Hillary Clinton’s presidential campaign has found a new way to spin her ever-evolving position on gay marriage.
While Clinton’s position on the issue of gay marriage has been characterized as a “flip-flop” or a “change of heart,” Clinton campaign senior spokeswoman Karen Finney offered an innovative take during an interview on MSNBC’s “The Rundown” on Monday.
“No change of heart,” said Finney. “[Clinton] was asked a different question than she’d been asked before, is what I’ll tell you.”
Though Finney, a longtime Democratic operative, did not parse how the questions Clinton has been asked about gay marriage are any different, the candidate’s record clearly shows that her position has “evolved” over the years.

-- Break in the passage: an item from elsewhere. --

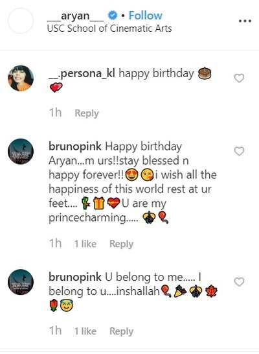
Task: Open the __.persona_kl username link
Action: (x=82, y=74)
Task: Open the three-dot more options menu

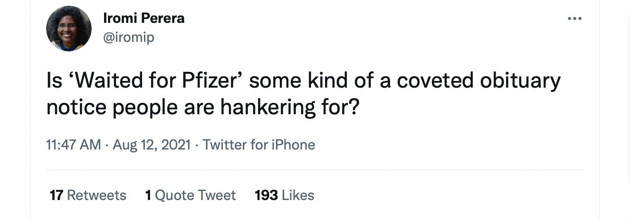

As a 2008 presidential candidate, Clinton opposed legalized marriage for gays, supporting civil unions instead. (RELATED: Hillary Evolves Some More On Gay Marriage)
When Clinton left her position as secretary of state in 2013, she said she was “fully in support of gay marriage” and said she was pleased that more states were voting to legalize it.
She reiterated that position in a now-infamous interview with NPR’s Terry Gross in June 2014.
“For me, marriage had always been a matter left to the states,” Clinton said. “And in many of the conversations that I and my colleagues and supporters had, I fully endorse the efforts by activists who work state-by-state and in fact that is what is working.” (RELATED: NPR Host Grills An Annoyed Hillary Clinton Over Her Gay Marriage Flip-Flop)
Gross’ interview with Clinton grew testy at times when the host pressed the politician on her changing position.
Clinton’s stance on gay marriage took its most recent turn last week.
“Hillary Clinton supports marriage equality and hopes the Supreme Court will come down on the side of same-sex couples being guaranteed that constitutional right,” Adrienne Elrod, a spokeswoman for the Clinton campaign, said in a statement.
That statement was issued after BuzzFeed’s Chris Geidner asked the campaign about Clinton’s current position on gay marriage.
“After Clinton announced this week that she would run for president, BuzzFeed News asked her campaign whether she believe states can ban same-sex couples from marrying or she believes such bans are unconstitutional,” Geidner wrote.